Deceased and retired teachers, messengers and security personnel were listed among “teachers” that passed the test conducted for primary school teachers in Kaduna state, according to the Nigeria Union of Teachers (NUT).
Malam Yahaya Abbas, NUT chairman in Zaria local government, disclosed this on Tuesday in Zaria, while reacting to a mass protest by primary school pupils in Sabon-Gari.
The News Agency of Nigeria (NAN) reports that the pupils were protesting against the sack of 21,000 teachers said to have scored less than 75 per cent in a test set set for them.
“The result of the examination showed that only three or four teachers passed in many schools.
“In some schools, retired teachers and teachers that died a long time ago were among those that passed.
“The list of successful teachers sent to some schools also included names of their messengers and security personnel,” he alleged.
The NUT chairman alleged that names of senior staff, especially those on level 14 and above, were absent from among those that passed, raising the suspicion that government was only out to sack them so as to reduce cost.
Malam Rabi’u Usman, NUT chairman, Sabon Gari local Government, also reacting to the protest, described the action of the pupils as their “personal opinion not influenced by anybody”.
He said, however, that the children’s action was “a right step in the right direction”, and called on government to “do something urgently to save the situation”.
Usman said that the union was not opposed to the examination, but was against the pass mark of 75 per cent, declaring that there was no examination with such a high pass mark.
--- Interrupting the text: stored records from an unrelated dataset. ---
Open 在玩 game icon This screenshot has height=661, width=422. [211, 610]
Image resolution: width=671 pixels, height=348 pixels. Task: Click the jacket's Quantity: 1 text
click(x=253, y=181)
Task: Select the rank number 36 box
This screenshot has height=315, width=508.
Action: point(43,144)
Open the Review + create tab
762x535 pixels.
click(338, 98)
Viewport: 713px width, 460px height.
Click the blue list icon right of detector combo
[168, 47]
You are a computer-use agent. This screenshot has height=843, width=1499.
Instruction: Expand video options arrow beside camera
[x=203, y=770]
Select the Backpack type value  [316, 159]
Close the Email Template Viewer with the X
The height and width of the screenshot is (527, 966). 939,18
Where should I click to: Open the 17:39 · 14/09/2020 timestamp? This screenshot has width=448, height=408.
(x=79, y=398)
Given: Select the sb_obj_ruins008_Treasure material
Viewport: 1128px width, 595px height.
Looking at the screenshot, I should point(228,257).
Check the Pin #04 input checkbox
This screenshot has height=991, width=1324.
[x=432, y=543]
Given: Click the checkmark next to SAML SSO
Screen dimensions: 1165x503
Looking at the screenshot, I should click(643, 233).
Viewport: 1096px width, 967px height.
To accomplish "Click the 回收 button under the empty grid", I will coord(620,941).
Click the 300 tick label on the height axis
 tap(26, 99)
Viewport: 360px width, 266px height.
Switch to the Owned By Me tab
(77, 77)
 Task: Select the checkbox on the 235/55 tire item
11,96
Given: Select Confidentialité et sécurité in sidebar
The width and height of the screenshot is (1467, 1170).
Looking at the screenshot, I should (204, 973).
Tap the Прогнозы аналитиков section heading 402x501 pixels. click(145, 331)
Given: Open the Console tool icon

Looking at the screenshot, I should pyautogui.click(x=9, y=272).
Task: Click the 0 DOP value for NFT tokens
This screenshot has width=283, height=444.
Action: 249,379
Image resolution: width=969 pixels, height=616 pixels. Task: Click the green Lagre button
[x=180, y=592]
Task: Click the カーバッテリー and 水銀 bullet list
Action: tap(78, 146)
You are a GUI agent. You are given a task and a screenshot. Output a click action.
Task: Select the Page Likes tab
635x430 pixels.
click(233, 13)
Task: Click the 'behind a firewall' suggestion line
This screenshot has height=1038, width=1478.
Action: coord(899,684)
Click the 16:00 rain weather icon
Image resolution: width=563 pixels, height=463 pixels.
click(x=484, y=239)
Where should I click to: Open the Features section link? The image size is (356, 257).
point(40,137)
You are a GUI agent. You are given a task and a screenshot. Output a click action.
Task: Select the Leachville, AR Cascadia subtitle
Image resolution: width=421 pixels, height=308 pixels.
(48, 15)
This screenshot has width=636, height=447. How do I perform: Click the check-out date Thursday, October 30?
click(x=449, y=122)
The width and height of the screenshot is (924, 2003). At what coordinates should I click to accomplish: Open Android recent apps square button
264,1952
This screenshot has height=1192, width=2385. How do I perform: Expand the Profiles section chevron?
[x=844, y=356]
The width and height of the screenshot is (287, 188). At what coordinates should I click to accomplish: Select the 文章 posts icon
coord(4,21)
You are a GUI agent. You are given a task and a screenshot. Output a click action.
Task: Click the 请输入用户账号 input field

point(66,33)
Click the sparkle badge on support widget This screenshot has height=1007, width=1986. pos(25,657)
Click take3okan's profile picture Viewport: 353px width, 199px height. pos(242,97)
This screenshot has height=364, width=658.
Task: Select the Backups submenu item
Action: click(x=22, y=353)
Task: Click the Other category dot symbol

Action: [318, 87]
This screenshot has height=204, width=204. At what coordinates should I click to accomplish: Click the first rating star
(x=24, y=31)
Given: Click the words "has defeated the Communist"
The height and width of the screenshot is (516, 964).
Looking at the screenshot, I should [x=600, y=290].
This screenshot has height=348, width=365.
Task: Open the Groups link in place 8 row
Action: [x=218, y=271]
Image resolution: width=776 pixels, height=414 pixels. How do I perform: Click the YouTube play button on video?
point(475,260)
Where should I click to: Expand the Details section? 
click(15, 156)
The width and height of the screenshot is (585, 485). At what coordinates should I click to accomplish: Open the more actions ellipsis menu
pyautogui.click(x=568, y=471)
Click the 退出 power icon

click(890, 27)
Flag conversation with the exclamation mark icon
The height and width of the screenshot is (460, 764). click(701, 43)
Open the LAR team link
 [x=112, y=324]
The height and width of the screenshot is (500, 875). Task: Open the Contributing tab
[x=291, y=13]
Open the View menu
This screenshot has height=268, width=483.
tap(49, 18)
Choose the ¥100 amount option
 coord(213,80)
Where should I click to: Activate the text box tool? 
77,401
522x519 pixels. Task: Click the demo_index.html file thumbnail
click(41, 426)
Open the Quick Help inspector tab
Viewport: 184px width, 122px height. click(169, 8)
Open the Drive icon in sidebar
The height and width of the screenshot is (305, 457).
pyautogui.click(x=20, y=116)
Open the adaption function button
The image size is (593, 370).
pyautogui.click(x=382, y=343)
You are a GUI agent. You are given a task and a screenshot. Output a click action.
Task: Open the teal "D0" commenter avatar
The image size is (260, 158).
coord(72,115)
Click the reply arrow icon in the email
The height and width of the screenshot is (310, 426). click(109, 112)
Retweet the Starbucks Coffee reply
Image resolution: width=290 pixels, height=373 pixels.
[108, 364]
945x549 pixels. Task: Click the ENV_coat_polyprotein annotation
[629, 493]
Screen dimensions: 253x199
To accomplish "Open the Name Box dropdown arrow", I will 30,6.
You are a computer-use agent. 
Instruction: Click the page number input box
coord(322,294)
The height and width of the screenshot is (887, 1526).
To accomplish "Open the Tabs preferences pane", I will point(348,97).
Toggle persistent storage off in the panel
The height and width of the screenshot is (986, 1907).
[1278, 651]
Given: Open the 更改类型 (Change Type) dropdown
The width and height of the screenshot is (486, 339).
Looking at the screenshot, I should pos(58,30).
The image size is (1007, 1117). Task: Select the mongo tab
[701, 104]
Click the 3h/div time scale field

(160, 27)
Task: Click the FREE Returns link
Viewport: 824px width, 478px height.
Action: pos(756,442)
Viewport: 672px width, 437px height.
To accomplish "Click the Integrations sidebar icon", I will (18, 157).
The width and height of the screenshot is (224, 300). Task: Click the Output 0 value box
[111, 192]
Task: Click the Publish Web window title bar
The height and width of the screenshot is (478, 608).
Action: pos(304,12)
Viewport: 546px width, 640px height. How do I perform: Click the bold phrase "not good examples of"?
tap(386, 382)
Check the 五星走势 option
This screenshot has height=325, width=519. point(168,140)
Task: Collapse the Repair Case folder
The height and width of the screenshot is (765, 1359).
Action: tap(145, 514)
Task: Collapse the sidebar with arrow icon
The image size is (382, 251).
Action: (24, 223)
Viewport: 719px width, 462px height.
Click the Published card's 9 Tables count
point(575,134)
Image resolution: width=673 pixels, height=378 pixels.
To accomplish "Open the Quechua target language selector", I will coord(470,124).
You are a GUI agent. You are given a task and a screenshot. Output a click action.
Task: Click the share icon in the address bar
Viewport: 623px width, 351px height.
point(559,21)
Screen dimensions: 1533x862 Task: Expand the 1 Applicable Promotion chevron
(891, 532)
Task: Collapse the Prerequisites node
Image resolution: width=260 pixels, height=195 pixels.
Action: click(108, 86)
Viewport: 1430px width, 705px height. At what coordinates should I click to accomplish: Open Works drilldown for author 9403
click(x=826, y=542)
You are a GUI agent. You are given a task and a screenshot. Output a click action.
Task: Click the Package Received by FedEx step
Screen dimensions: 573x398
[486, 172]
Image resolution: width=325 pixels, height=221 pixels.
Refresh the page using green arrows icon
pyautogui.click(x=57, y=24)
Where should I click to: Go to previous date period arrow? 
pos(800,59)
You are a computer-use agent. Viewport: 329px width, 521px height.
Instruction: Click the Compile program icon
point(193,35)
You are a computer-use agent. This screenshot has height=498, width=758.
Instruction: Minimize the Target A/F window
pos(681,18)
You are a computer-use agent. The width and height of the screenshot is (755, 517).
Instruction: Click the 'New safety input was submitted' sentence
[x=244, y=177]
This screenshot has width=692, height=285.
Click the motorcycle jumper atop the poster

The chairman appealed to government to rescind its decision to sack the teachers before the expiration of the union’s ultimatum, or face the consequences.
NAN reports that the primary school pupils had taken to Zaria streets to protest the sack of their teachers, and vowed to resist the action by the Kaduna government.
The pupils, who massed into all routes in the city, carried leaves and posters of Gov. Nasiru El-Rufa’i with “ba ma so” (we do not want this), written under it.
Some of the pupils, who spoke to NAN on condition of anonymity, said that they were out of the classes and on the streets to register their objection to the sack of the teachers.
The pupils appealed to the Kaduna state government to reverse the decision in the interest of quality education in the state.
Reacting to the protest, the Kaduna State government accused teachers of “endangering” the lives of the poor children by throwing them into the streets.
The government, in a statement signed by Samaila Aruwan, the special sssistant to the governor on media and publicity, warned that it would not accept such child abuse by teachers that had failed a simple test and were not qualified to teach.
It said that government’s action was in the best interest of the education sector, adding that quality teachers were being recruited to shore up the fortunes of the sector.